Life is simple and good: Thin with mnineral spirits 25-30% LLA or LARS lube, lube (once) as cast, load shoot...That's it.
For .45 colt and ACP, (and any .38s) up to 900fps over a load of Unique it's the only thing in life that at once easy, cheap, and fast...and NO leading in Smith and Ruger revolvers, Colt, Springfield or Auto Ordinance.
Same for 45-70 in 300-340 grain boolits of RCBS, Lee, or Ranch Dog designs up to 1200-1300FPS pushed by "about"14 grains Unique in Marlins, NEF's, or various Pedersolis, especially with a dacron wad. Very accurate to 100 yards, NO leading and a beautiful bore.
In the brush where I slip up on pigs you rarely see more than 30 yards, and with pistols I hunt from bow blinds.

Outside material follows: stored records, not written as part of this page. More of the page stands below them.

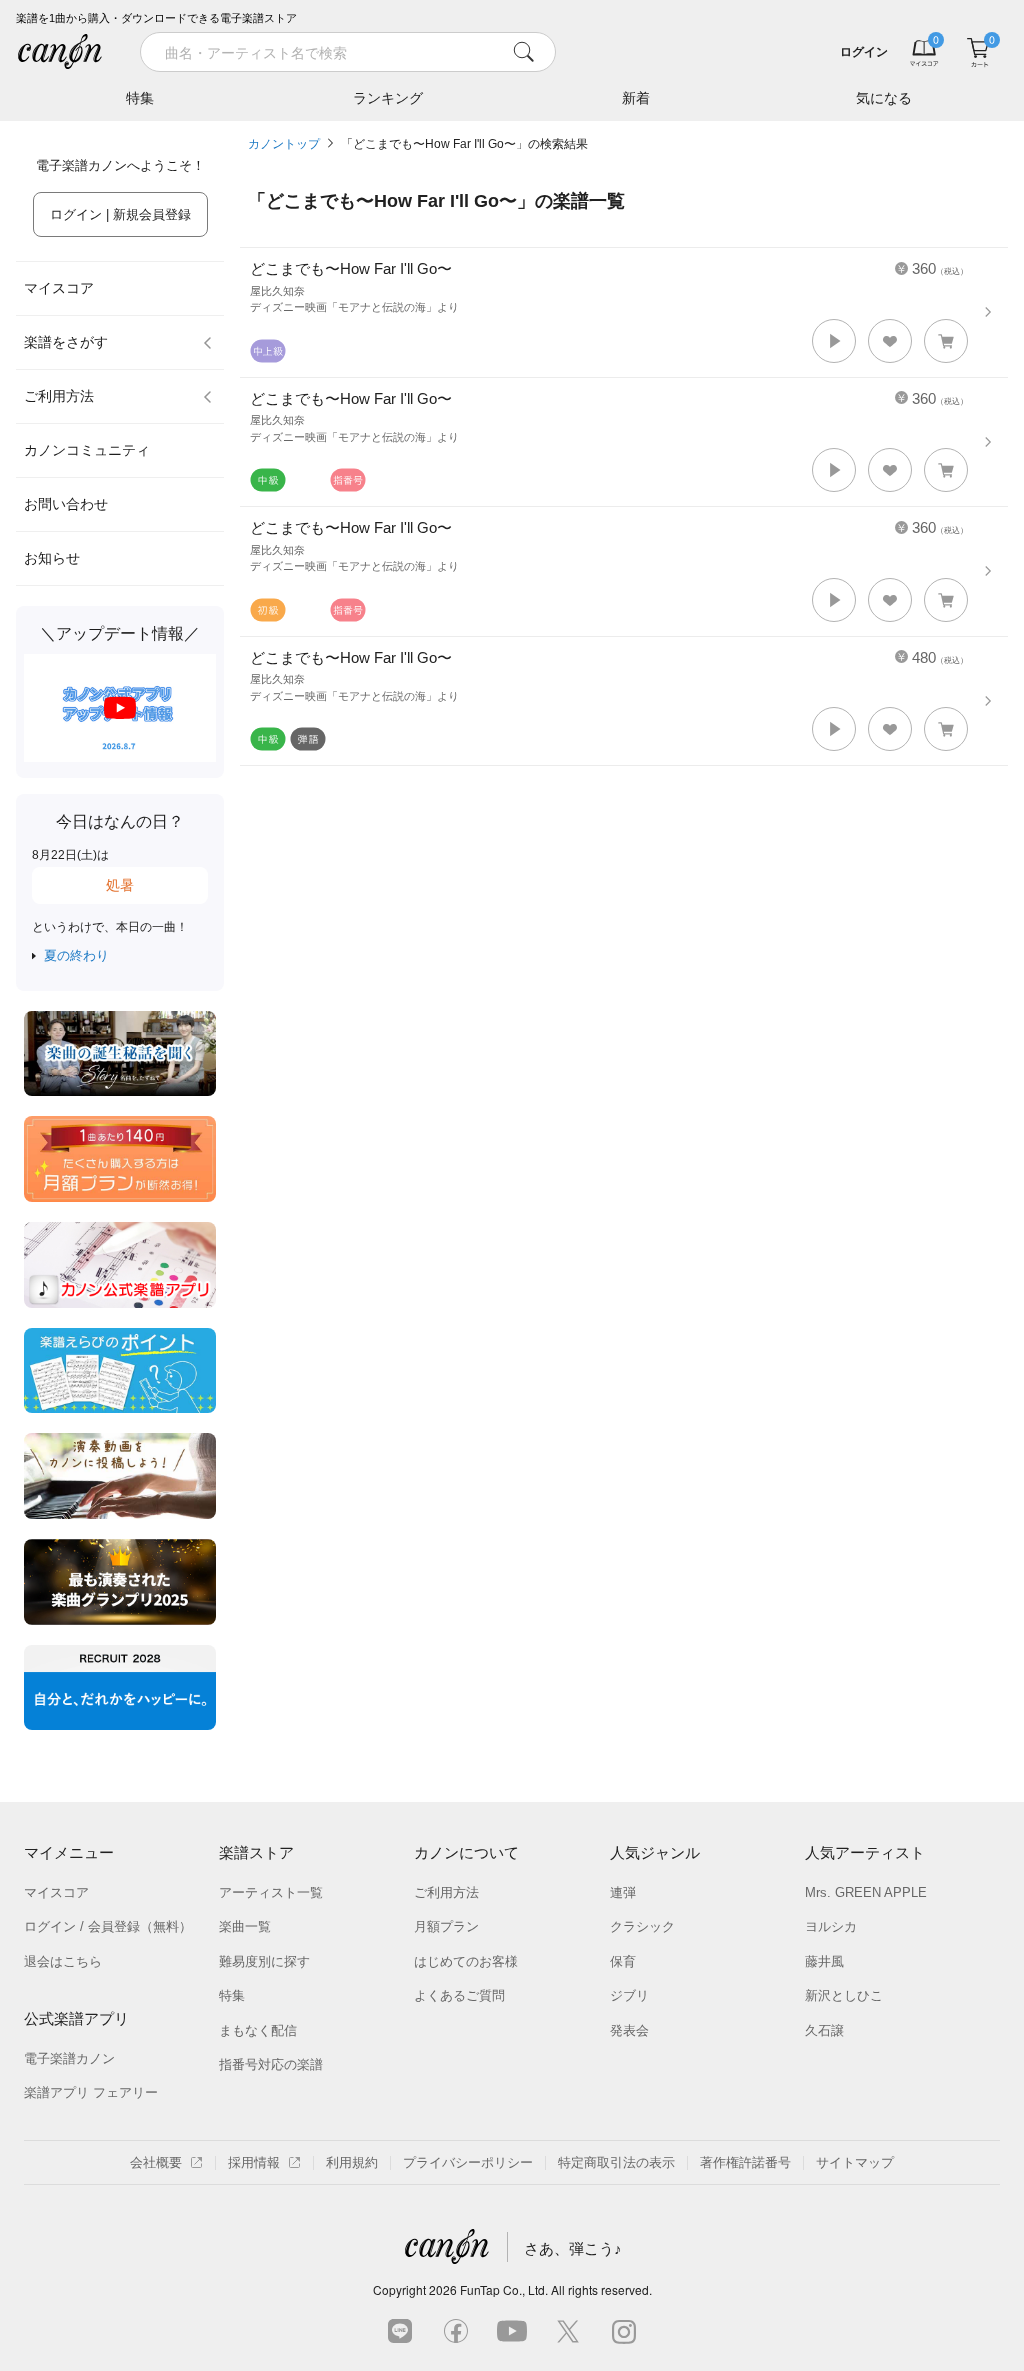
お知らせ (52, 558)
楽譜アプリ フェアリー (91, 2092)
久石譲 (824, 2030)
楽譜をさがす (66, 342)
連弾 (623, 1892)
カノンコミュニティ (87, 450)
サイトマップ (855, 2162)
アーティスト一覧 (271, 1892)
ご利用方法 (59, 396)
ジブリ (629, 1995)
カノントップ (284, 144)
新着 (636, 98)
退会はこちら (63, 1961)
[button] (834, 341)
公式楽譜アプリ (76, 2018)
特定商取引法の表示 (616, 2162)
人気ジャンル (655, 1852)
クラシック (642, 1926)
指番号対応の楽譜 (271, 2064)
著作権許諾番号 (745, 2162)
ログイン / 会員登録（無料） (108, 1926)
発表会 (629, 2030)
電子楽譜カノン (69, 2058)
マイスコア (59, 288)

All pigs and deer hit with the above .45 caliber loads are very dead right now, and the loads won't contribute to detatched retinas and sore shoulders or wrists.
Granted, for target work work at longer ranges more care is required to get your desired accuracy, but for "minute of pig" accuracy at my ranges, these can't be beat for speed simplicity, plain functionality. No Need for speed when low and slow works fine.
Fort Worth
This place is just full of information. Thanks
You guys are soooooo picky! I use LLA exclusively, Put a hand full of boolets in a butter cup and drop on a few drops of LLA and swirl around for a while. Dump on a saran wrap sheet and let dry outside for "over Night". I don't bother standing them up, just make sure they are separated. Size and check then once again into the butter cup with a few drops of LLA and back on to the saran wrap sheet. I get no r little leading even in my 100 year old pitted Krag barrel. LLA works better warmed slightly. In the summer i just put the tube out in the sun for an hour and have at it. In winter I warm in the microwave for 15 sec at a time, otherwise you can melt the bottle. Hot water works too.
When I first started, I was using too much and talked to a guy at the range who used a lot less and cut back on my usage a lot and still had good luck.